NLX gives enterprises choice over large language models

NLX is excited to announce that customers can now access a collection of large language models from within Conversations by NLX.

Andrei Papancea

  • LLM
  • integrations
  • large language models
  • enterprise

NLX is excited to announce that customers can now access a collection of large language models (LLMs) from inside of our platform, Conversations by NLX. While everyone has rushed to incorporate OpenAI's GPT-3 and GPT-4 LLM into their products (including us), we believe it's important to offer a wide variety of options to serve our enterprise customers' needs.

New Models Available in Conversations by NLX

  • Cohere. A company that builds enterprise-grade language models and offers them through secure, scalable APIs for use cases ranging from content generation to summarization and search – a strong alternative to OpenAI's offering.
  • BLOOM. A autoregressive Large Language Model (LLM), trained to continue text from a prompt on vast amounts of text data. It is able to output coherent text in 46 languages and 13 programming languages that is hardly distinguishable from text written by humans.
  • AlexaTM 20B. A 20-billion-parameter sequence-to-sequence transformer model created by the Alexa Teacher Model (AlexaTM) team at Amazon. The model was trained on a mixture of Common Crawl (mC4) and Wikipedia data across 12 languages using denoising and Causal Language Modeling (CLM) tasks.

While all of these models have their own strengths, we are particularly excited about Cohere because of its fitness for enterprise. Cohere can be deployed on public, private, or hybrid clouds to ensure data security standards are met or exceeded which is something we're always looking for. With Cohere, an enterprise can quickly analyze and understand unstructured data, such as text and audio, in a more efficient and effective way. The platform is capable of extracting insights and identifying patterns across disconnected systems of record which is a recurring pain point we see with all of our enterprise customers. Our integration with Cohere effectively solves a large portion of this pain point. Teams inside of large enterprises do not need to modify their behavior, tool usage, or change management process to benefit from Cohere's LLM capabilities. It doesn't matter if one CMS doesn't speak to another CMS anymore. We can train a model to capture information from disparate systems to help make internal decisions or communicate with customers using the correct data and wrap that inside of a conversational journey in any channel.

We are continuously evaluating all publicly available large language models as the open source community works to roll them out by running them through an internal litmus test on their viability for the enterprise.

To host and run these large language models (with the exception of Cohere which is exposed via API)  we selected SageMaker, AWS' end-to-end machine learning platform. This choice was made in response to the growing demand from enterprise customers to leverage generative AI in a cost effective, scaleable, secure, and compliant way. SageMaker delivers on all four of these criteria, often exceeding the most pressing needs we've seen come our way.

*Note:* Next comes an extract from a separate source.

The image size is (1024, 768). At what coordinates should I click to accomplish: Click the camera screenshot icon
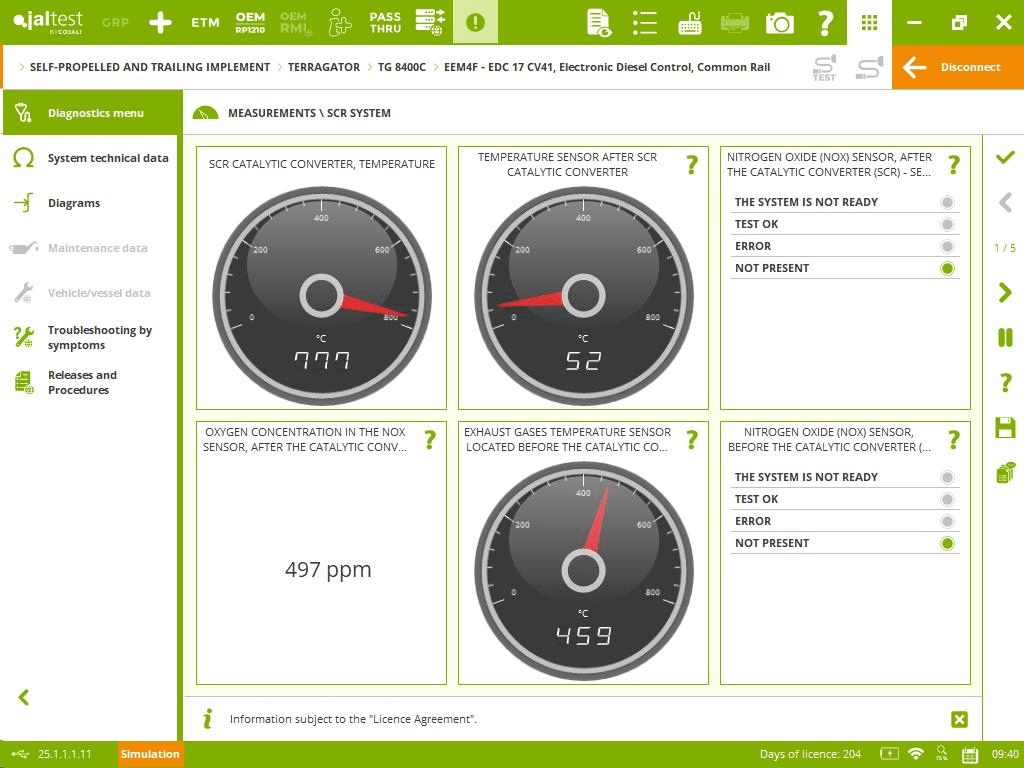coord(780,22)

Providing access to multiple LLMs builds on our underlying belief that flexibility at scale is essential to delivering value to the enterprise. NLX's core architecture has purposefully been designed to be un-opinionated, making it easy to mix and match best-in-class providers. We already allow customers to select their NLP and now we're expanding that design principle to LLMs.

The Benefits of Multiple LLMs

  • Improved accuracy: broadly speaking, different LLMs can be trained on different datasets and tuned for different purposes improving the outcome for an enterprise's specific domain or industry.
  • Increased versatility: by leveraging multiple LLMs, enterprises can handle a wider range of use cases, such as assisting with administrative overhead for the global crew operations of an airline or internal + external merchandising data for a global retailer making buying decisions.
  • Flexibility: enterprises can select the best LLM for their needs (reliability, security, speed, domain knowledge), rather than relying on a single LLM that may not be optimal for all situations.
  • Competitive advantage: access to multiple LLMs can provide enterprises with a competitive advantage by allowing them to develop more advanced AI solutions than their competitors.

Bringing all of these components together inside of our platform is what makes our conversational design capabilities so powerful. You can build one set of conversations using Amazon Lex and GPT-3 focused on automating inbound customer service inquiries and improving CSAT scores while another set of conversations could opt for Cohere and our NetSuite integration to train an internal bot to assist with inventory optimization issues. NLX provides the guardrails, training, and expertise to get the most out of any combination of these models.

With the added flexibility we're keenly aware of the need for strategic guidance and input from experts in the field to build the best experiences and get the most from these models. It's why NLX has been busy building its own services teams and suite of integration partners that are experts in enterprise change management, conversational design, and generative AI. We're incredibly excited to see what customers build on top of Conversations by NLX with this latest release.

Andrei Papancea

Andrei is our CEO and swiss-army knife for all things natural language-related.

He built the Natural Language Understanding platform for American Express, processing millions of conversations across AmEx’s main servicing channels.

As Director of Engineering, he deployed AWS across the business units of Argo Group, a publicly traded US company, and successfully passed the implementation through a technical audit (30+ AWS accounts managed).

He teaches graduate lectures on Cloud Computing and Big Data at Columbia University.

He holds a M.S. in Computer Science from Columbia University.